Morricone’s longtime lawyer, Giorgio Assumma, said “the Maestro,” as he was known, died in a Rome hospital of complications following surgery after a recent fall in which he broke a leg bone.
Outside the hospital, Assumma read a farewell message from Morricone.
“I am Ennio Morricone, and I am dead,” began the message. In the greeting, the composer went on to explain that the only reason he was saying goodbye this way and had requested a private funeral was: “I don’t want to bother anyone.”

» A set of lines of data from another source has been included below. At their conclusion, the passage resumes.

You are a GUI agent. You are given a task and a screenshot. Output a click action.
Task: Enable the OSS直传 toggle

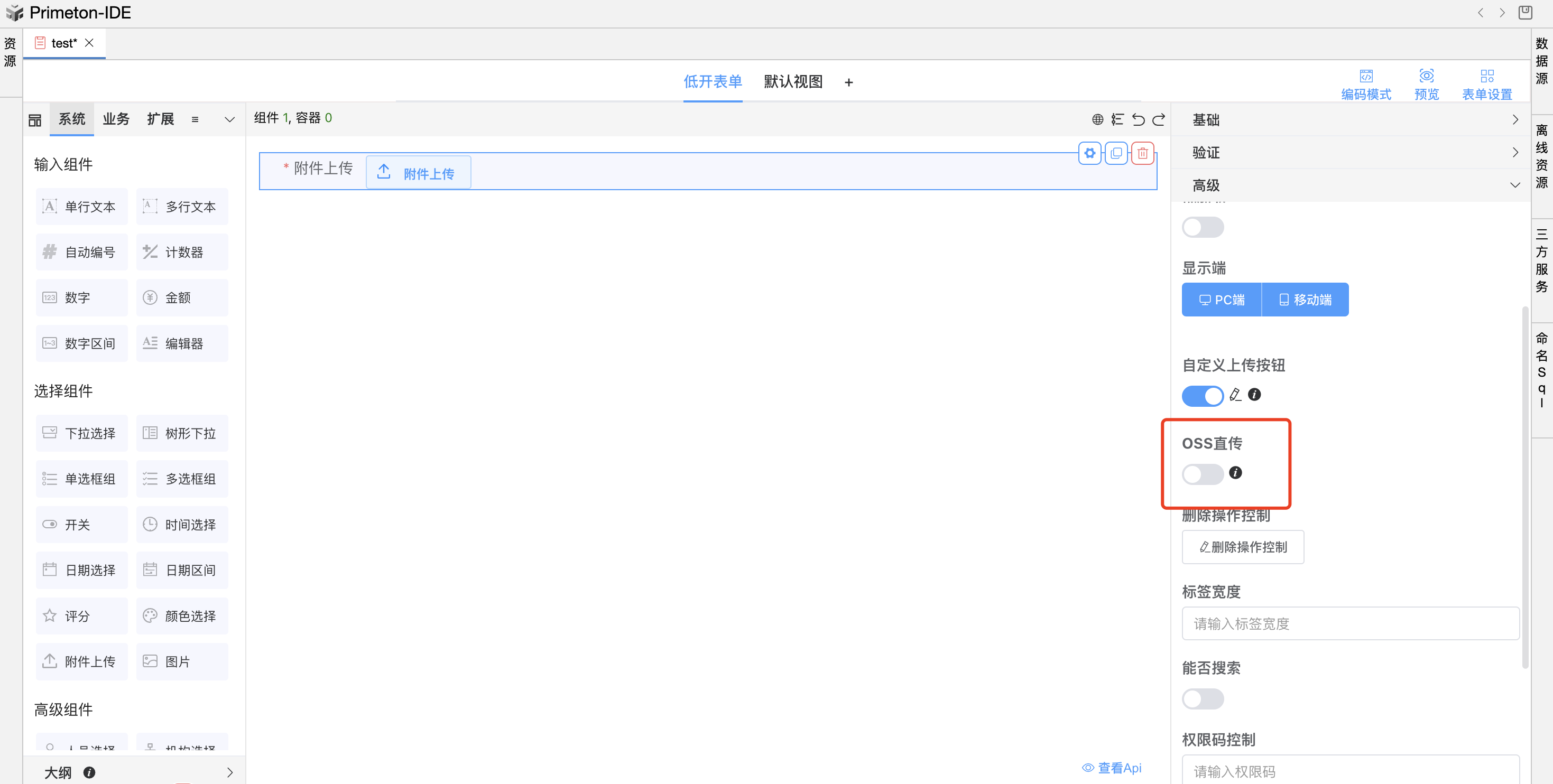1202,474
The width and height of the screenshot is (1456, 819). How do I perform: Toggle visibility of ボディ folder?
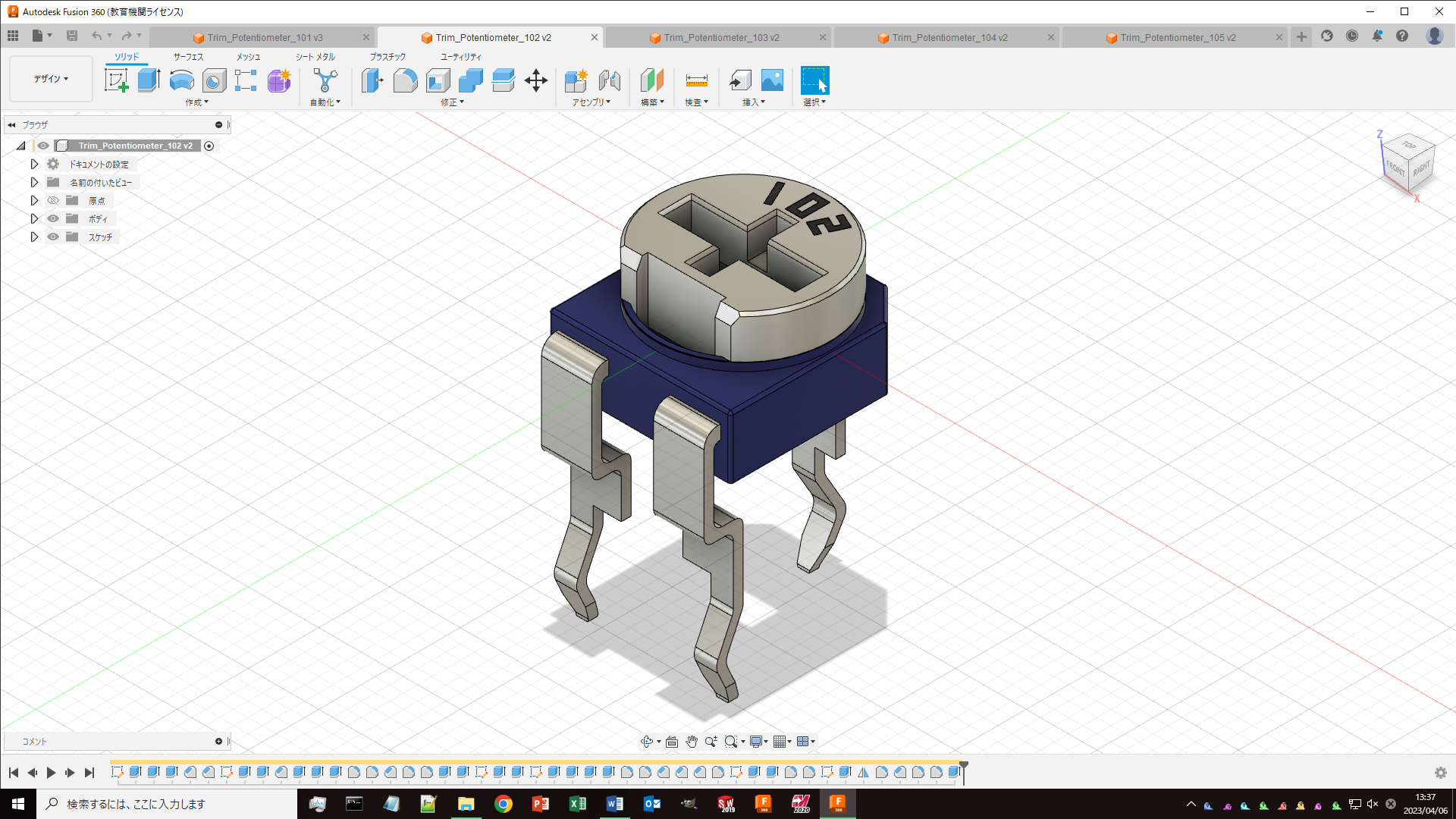point(53,218)
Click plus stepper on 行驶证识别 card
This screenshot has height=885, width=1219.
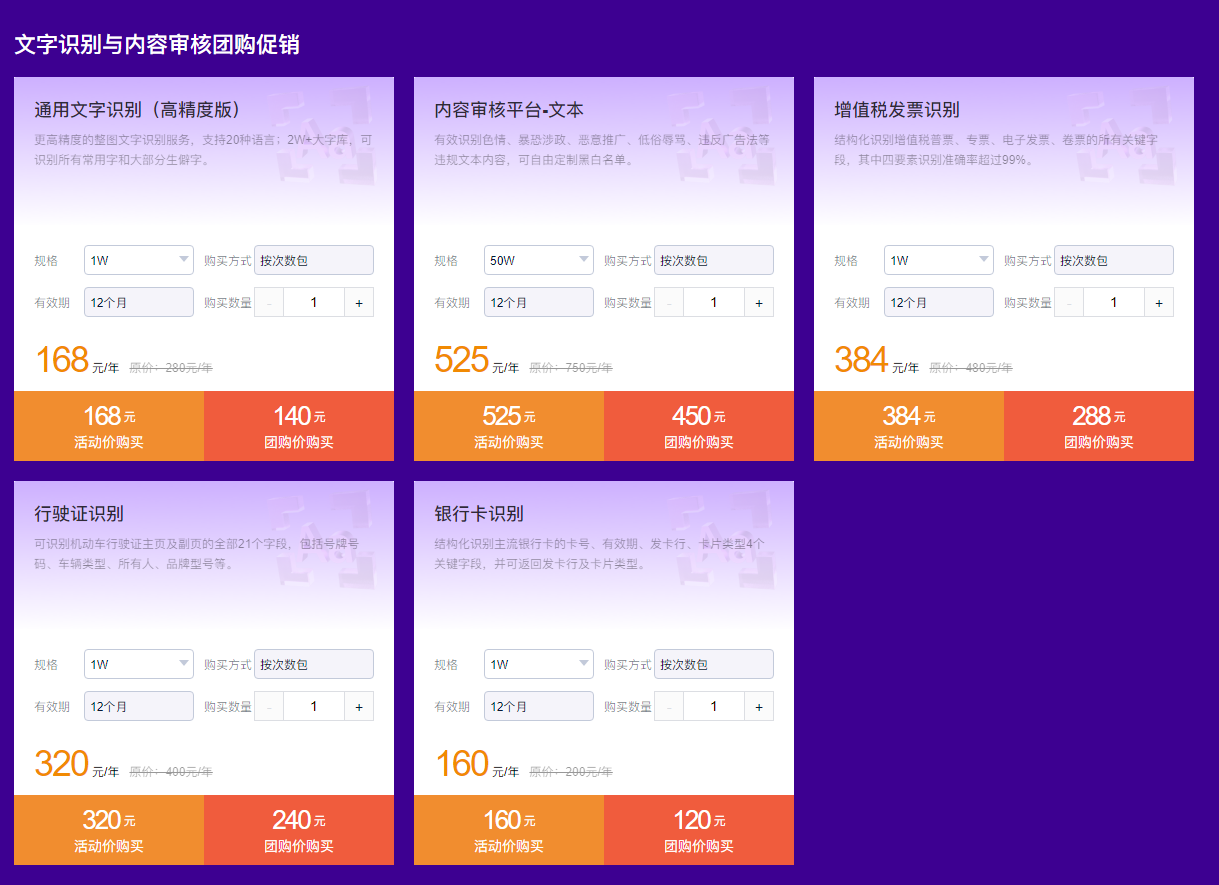359,706
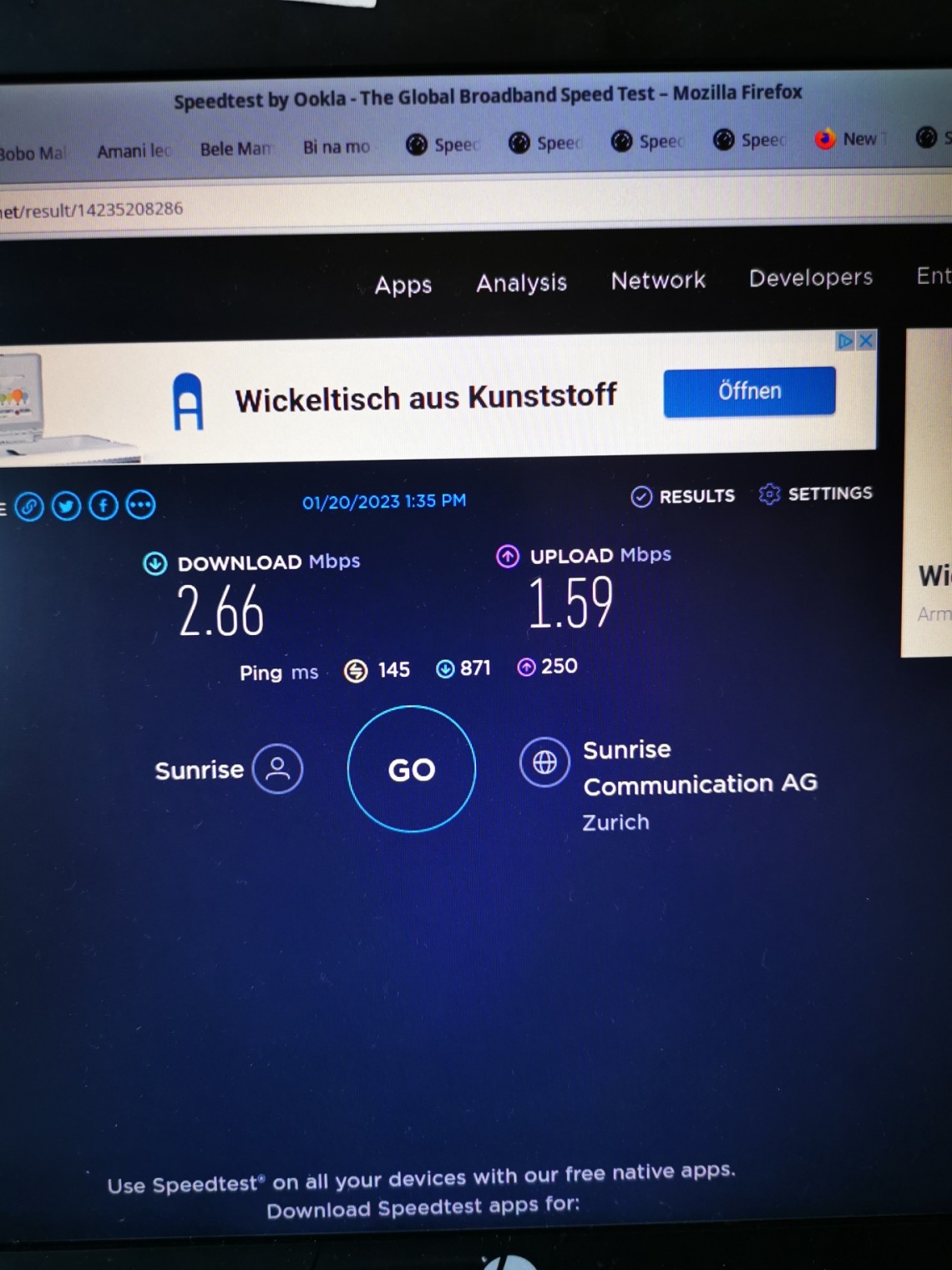Open more sharing options icon
The height and width of the screenshot is (1270, 952).
coord(140,505)
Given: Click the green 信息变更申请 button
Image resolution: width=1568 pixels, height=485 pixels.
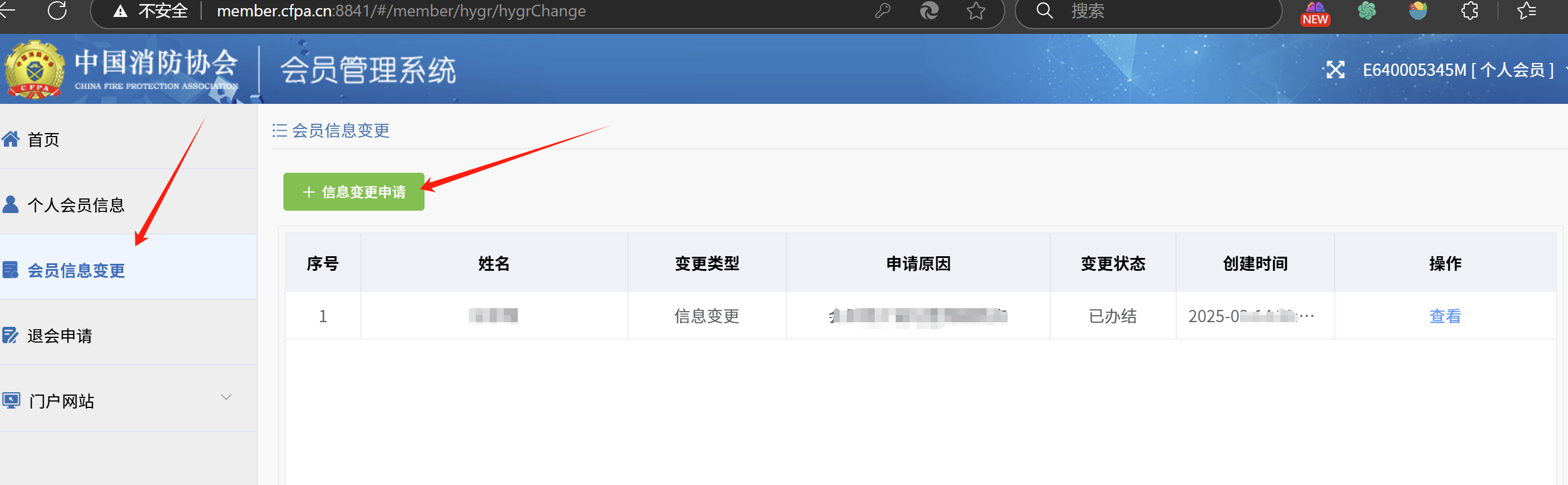Looking at the screenshot, I should (353, 192).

During a career that spanned decades and earned him an Oscar for lifetime achievement in 2007, Morricone collaborated with some of Hollywood’s and Italy’s top directors, including on “The Untouchables” by Brian de Palma, “The Hateful Eight” by Quentin Tarantino , “The Battle of Algiers” by Gillo Pontecorvo and “Nuovo Cinema Paradiso,” a nostalgic ode to the importance of movie houses in Italian small town life, by Giuseppe Tornatore.